- 本文:
'''

決算は、会計年度末に企業ごとの財務・経営状況を把握するための大切な業務です。投資家など、外部のステークホルダーに会社の状態をアナウンスする役割を担っています。特に大企業においてはグループ企業全体の経営状況を知るために連結決算が行われます。
この記事では、企業活動における重要業務である連結決算にフォーカスして詳しく解説します。
連結決算とは
決算とは、一年間の収益や現時点での資産、負債等を計算し、財務状況を明確化する業務です。経営状況を把握するためだけでなく、株主や取引先、金融機関に財務・経営状態を開示する側面もあります。
連結決算とは、大企業において親会社だけでなく子会社や関連会社を含めたかたちで行う決算のことを指します。連結決算はグループ全体の財務・経営状況を把握する方法で、M&Aや子会社を新設した際などに行われます。連結決算がグループを一つの企業として捉えた決算である一方、その企業単体での決算を単独決算といいます。
決算に関する内容は、以下の記事で詳しく解説しているので、併せてご覧ください。
決算とは?基礎知識や決算の流れ、決算早期化のポイントを詳しく解説
連結決算の対象
大企業は多くの子会社や関連会社を有しており、連結決算の対象となっています。連結決算を説明する前に、子会社の定義について明確にしておきましょう。
一般的には、議決権が過半数を占める企業は子会社となります。ただし、議決権が過半数を下回る場合でも、一定の条件を満たすことで子会社として扱われる場合があります。議決権保有率と一定の条件について以下にまとめました。
議決権保有率 |
子会社として判断される基準 |
50%~ |
・議決権の過半数を保有している。 |
40~49% |
・議決権の40~49%を保有している。 ・緊密者の議決権や役員関係が一定の条件を満たしている。 |
0~39% |
・議決権の0~39%を保有している。 ・緊密者と合わせて過半数の議決権を保有している。 ・役員関係が一定の条件を満たしている。 |
一定の条件について
条件1:緊密者、同意者の議決権
親会社となる企業の役員が所持している議決権が、当該企業の議決権の過半数を占めている。
条件2:役員、使用人の関係
親会社となる企業の経営者や役員が当該企業の役員として在籍しており、取締役会といった経営意思決定機関における構成員の過半数を占めている。
条件3:契約関係
親会社となる企業が当該企業の財務・経営・事業方針の決定を支配するような契約が存在する。
条件4:資金関係
親会社となる企業が当該企業の貸借対照表における負債の部に計上される資金調達額の総額の過半について融資を行っている。
条件5:そのほかの事実関係
そのほか、当該企業の経営意思決定機関を支配していることが推測される事実が存在する。

'''

- 課題:
1) 本文中の次の一文を英語に訳せ：「連結決算とは、大企業において親会社だけでなく子会社や関連会社を含めたかたちで行う決算のことを指します。」
2) 本文によれば、大企業が連結決算を行うのは何のためか。1～3文で説明せよ。
課題の解答にリストは必要ない。

[抽出リスト]
'''

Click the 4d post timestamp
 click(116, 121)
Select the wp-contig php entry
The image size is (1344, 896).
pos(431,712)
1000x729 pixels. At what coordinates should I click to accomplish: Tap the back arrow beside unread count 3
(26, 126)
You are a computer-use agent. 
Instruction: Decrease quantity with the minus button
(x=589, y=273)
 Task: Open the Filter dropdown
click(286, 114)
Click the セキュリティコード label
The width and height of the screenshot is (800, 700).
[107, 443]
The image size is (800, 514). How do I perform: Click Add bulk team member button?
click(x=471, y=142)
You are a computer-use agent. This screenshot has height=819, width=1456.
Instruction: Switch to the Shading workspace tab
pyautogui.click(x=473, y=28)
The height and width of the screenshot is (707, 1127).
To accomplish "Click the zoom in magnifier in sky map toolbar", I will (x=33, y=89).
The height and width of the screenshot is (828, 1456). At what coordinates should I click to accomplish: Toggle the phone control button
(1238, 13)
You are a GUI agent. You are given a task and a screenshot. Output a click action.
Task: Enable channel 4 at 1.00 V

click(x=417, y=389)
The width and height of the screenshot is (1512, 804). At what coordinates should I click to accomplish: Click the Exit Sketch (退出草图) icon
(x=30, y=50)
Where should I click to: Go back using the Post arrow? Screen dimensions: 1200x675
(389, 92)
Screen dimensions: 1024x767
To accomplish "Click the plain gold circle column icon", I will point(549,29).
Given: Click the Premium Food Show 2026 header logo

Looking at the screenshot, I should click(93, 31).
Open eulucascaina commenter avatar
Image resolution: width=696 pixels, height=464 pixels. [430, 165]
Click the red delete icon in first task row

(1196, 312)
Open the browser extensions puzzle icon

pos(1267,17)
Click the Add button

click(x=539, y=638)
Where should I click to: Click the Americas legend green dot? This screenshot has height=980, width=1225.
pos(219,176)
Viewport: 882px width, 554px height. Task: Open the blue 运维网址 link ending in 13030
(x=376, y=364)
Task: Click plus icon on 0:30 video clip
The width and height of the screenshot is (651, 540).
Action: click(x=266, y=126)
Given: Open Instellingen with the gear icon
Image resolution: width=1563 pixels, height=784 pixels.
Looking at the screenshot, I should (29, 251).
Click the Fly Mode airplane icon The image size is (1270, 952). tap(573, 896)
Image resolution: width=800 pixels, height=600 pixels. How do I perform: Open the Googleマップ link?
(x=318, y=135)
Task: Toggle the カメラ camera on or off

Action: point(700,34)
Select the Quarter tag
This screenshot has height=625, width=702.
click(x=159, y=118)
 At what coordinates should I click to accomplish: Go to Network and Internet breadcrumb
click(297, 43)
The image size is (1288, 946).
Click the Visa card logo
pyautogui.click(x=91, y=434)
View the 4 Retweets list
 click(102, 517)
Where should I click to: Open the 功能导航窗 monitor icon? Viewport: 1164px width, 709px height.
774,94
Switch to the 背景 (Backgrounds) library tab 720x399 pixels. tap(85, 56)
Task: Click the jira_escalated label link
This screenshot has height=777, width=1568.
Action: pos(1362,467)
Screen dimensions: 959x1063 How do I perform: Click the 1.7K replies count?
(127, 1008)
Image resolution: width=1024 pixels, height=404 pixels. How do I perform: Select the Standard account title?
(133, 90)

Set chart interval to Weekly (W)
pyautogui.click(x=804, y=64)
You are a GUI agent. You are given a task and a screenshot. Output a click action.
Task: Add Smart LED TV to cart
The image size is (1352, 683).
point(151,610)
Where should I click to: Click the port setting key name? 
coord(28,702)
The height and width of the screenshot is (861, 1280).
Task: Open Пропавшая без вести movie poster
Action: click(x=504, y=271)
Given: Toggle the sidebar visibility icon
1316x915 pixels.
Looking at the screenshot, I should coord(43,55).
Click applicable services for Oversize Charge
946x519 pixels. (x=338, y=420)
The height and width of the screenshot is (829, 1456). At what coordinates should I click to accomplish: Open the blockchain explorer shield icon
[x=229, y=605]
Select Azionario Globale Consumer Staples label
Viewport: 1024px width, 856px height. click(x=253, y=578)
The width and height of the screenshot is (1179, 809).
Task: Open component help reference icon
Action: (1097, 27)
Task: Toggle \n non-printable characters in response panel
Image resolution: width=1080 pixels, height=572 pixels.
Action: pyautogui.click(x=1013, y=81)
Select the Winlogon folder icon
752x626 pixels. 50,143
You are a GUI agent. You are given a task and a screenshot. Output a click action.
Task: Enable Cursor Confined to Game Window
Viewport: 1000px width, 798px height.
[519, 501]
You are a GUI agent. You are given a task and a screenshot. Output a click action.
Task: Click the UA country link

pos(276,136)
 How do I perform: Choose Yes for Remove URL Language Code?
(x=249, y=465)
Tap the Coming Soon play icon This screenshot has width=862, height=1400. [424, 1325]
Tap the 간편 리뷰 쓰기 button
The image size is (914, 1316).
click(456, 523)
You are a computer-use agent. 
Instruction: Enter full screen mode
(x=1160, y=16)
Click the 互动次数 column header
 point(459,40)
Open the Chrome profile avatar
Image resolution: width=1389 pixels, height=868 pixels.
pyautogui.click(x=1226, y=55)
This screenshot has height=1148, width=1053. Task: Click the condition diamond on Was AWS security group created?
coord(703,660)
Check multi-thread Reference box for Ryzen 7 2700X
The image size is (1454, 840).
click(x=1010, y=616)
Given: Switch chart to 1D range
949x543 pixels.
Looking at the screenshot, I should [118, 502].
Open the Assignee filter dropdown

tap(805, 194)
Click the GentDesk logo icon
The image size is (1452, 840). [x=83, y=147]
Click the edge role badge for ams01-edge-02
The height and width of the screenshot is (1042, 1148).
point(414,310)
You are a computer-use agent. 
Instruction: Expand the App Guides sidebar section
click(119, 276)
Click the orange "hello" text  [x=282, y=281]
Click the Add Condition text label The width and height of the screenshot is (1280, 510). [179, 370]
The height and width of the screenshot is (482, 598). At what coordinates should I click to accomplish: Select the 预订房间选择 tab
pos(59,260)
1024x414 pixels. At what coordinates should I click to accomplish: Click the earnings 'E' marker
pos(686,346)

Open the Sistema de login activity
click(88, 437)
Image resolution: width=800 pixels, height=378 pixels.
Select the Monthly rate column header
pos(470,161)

'''

- 解答:
1) Consolidated closing refers to the financial closing that a large company carries out in a form that includes not only the parent company but also its subsidiaries and affiliated companies.

2) グループ企業全体の経営状況を知るためである。連結決算は、親会社だけでなく子会社や関連会社を含め、グループを一つの企業として捉えて財務・経営状況を把握する方法である。